#### Set exercise:
Output these rows as a numbered list, omitting any blank lines.

#### Information given:
## begin
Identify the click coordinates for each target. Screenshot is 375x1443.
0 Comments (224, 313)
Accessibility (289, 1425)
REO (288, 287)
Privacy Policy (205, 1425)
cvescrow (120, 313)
## end
#### Solution:
1. Identify the click coordinates for each target. Screenshot is 375x1443.
2. 0 Comments (224, 313)
3. Accessibility (289, 1425)
4. REO (288, 287)
5. Privacy Policy (205, 1425)
6. cvescrow (120, 313)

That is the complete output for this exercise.